Assim, o facto de as rádios começarem a publicar e a arquivar nos seus sites diferentes conteúdos de áudio proporcionou aos ouvintes a possibilidade de voltar atrás no tempo e puderem escolher aquilo que querem ouvir, inclusive coisas que já tinham ido “para o ar” anteriormente.

Conforme Merayo e Alaejo (2012, p. 272) afirmam:

Podcasting, like Internet radio, allows users to cross space-time barriers of traditional radio, retrieve the contents fragmented and isolated after their release, select, reorganize and restructure them according to their

39 needs and rhythms. After all, podcasting allows users to interact with the

contents to create their own programmatic grid.

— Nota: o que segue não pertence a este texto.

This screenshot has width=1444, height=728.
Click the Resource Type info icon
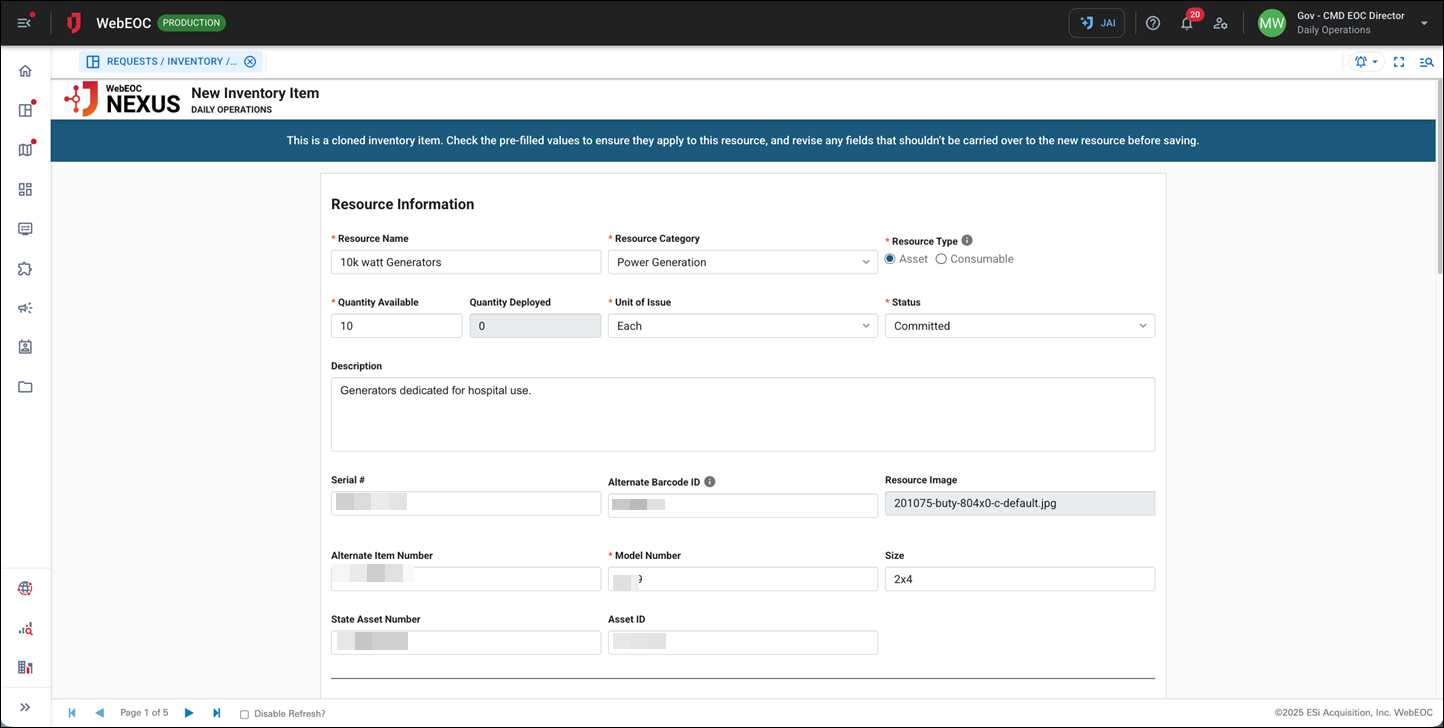point(967,241)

Para concluir, podemos afirmar que a rádio tem procurado desde sempre adaptar-se à evolução dos tempos e, principalmente, da tecnologia. Apesar de a internet ter sido vista por muitos como uma ameaça, a rádio soube como fazer uso das suas ferramentas e conseguiu através da mesma potencializar algumas das suas características. Na Web a rádio foi capaz de se reinventar e ganhar uma nova vida. Porém, a sua presença no online e a convergência com elementos multimédia fez com que esta se afastasse um pouco do seu conceito original. A rádio deixou de ser um meio efémero e irrepetível e o som já não é mais o único protagonista.